Cliff Whiting, artist and member of Order of New Zealand, dies, aged 81
He was born in a nikau hut with ponga tree walls, and grew to become one of our country's most revered artists.
Master carver Cliff Whiting, who died at the age of 81 on Sunday morning. He was 81. Whiting played a pivotal role in the early days of Te Papa and was recognised for his efforts when he was made a member of the prestigious Order of New Zealand.
Whiting was of Te Whanau a Apanui descent in the eastern Bay of Plenty/East Coast.
He was appointed to the order in 1998 and his name sits alongside other great New Zealanders, such as Dame Kiri Te Kanawa, Helen Clark, and Sir Bob Charles.
He was the master carver responsible for creating Te Papa's contemporary marae and was the museum's first kaihautu (leader).
In a 2015 interview with television show Waka Huia said he was born in Te Pohue, Hawke's Bay, in the modest hut and learned many of his skills from his Maori mother and Pakeha father.
Te Papa chief executive Geraint Martin said Whiting was instrumental in establishing the national museum.
"His vision and leadership in designing our spectacular Marae, Rongomaraeroa, embodied the spirit of partnership that the museum has honoured from its beginnings to this very day.

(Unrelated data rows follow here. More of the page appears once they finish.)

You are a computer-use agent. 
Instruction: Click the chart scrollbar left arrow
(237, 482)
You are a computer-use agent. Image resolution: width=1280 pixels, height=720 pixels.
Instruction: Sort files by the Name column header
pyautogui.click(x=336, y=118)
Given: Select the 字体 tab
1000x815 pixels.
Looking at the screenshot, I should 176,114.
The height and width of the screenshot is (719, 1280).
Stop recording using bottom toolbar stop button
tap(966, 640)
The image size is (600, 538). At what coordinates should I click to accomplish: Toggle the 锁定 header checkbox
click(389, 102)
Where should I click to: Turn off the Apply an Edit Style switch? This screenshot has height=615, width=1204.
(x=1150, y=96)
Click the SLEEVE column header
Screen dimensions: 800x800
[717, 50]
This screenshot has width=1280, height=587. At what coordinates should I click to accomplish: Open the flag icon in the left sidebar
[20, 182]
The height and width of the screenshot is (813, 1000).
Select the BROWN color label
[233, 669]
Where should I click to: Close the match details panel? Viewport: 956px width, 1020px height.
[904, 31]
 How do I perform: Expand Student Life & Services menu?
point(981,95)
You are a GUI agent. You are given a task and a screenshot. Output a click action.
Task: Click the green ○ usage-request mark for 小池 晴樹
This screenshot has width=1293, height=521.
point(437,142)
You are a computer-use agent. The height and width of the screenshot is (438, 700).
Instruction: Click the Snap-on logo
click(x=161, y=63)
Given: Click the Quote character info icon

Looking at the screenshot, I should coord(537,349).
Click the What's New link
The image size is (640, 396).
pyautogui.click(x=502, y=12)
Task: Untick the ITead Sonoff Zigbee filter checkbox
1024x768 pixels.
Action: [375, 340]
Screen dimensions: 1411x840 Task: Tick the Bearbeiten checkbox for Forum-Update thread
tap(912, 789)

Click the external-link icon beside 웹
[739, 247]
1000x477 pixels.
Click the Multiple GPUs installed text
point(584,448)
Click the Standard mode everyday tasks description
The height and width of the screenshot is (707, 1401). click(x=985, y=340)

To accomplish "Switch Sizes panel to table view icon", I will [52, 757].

"His mana and dignity, and contribution to the understanding of our bi-cultural history and artistic traditions, was recognised in his receiving Aotearoa New Zealand's highest honour - The Order of New Zealand.
"His legacy lives on in Te Papa through the example he set, which we follow and build upon to this day."
Arts Foundation director Simon Bowden said Whiting received the Icon Award, the foundation's highest honour for artists for extraordinary achievement and with a profound impact on the nation, in 2013.
"Cliff's work is part of the national fabric with many thousands of people moved by his exceptional work at the marae in Te Papa and in other public locations. Cliff's work will live on in the hearts and minds of New Zealanders."
According to the Department of Prime Minister and Cabinet (DPMC), which administers the order, Whiting "led carving and traditional Maori art into the 20th century and forged new cultural directions for Maori art".
His large scale works were in places including the Christchurch High Court, the National Archives, and Te Papa, where his notable Te Marae work was.
"His use of customboard revolutionised the pattern which traditional meeting houses are based upon, thus challenging the misconceptions that Maori carving and contemporary art cannot be successfully fused together," DPMC's website says.
Whiting spent 15 years as a Department of Education art adviser, was involved in the the introduction of Maori art in schools, and was one of the first Maori artists to illustrate for school publications such as Te Wharekura and Tautoko.
As a lecturer in Maori art at Palmerston North Teacher's College he introduced the then-new concept of marae visits.
He was also a founding member and former chairman for the Council for Maori and South Pacific Arts - now known as Te Waka Toi - as well as a member and deputy chair of the Queen Elizabeth II Arts Council.
He was a member of the Maori Advisory Board for the Historic Places Trust of New Zealand and received the Allan Highet Award in 1986.
He was also awarded membership to Te Ara Whakerei, for his consistent excellence in the arts.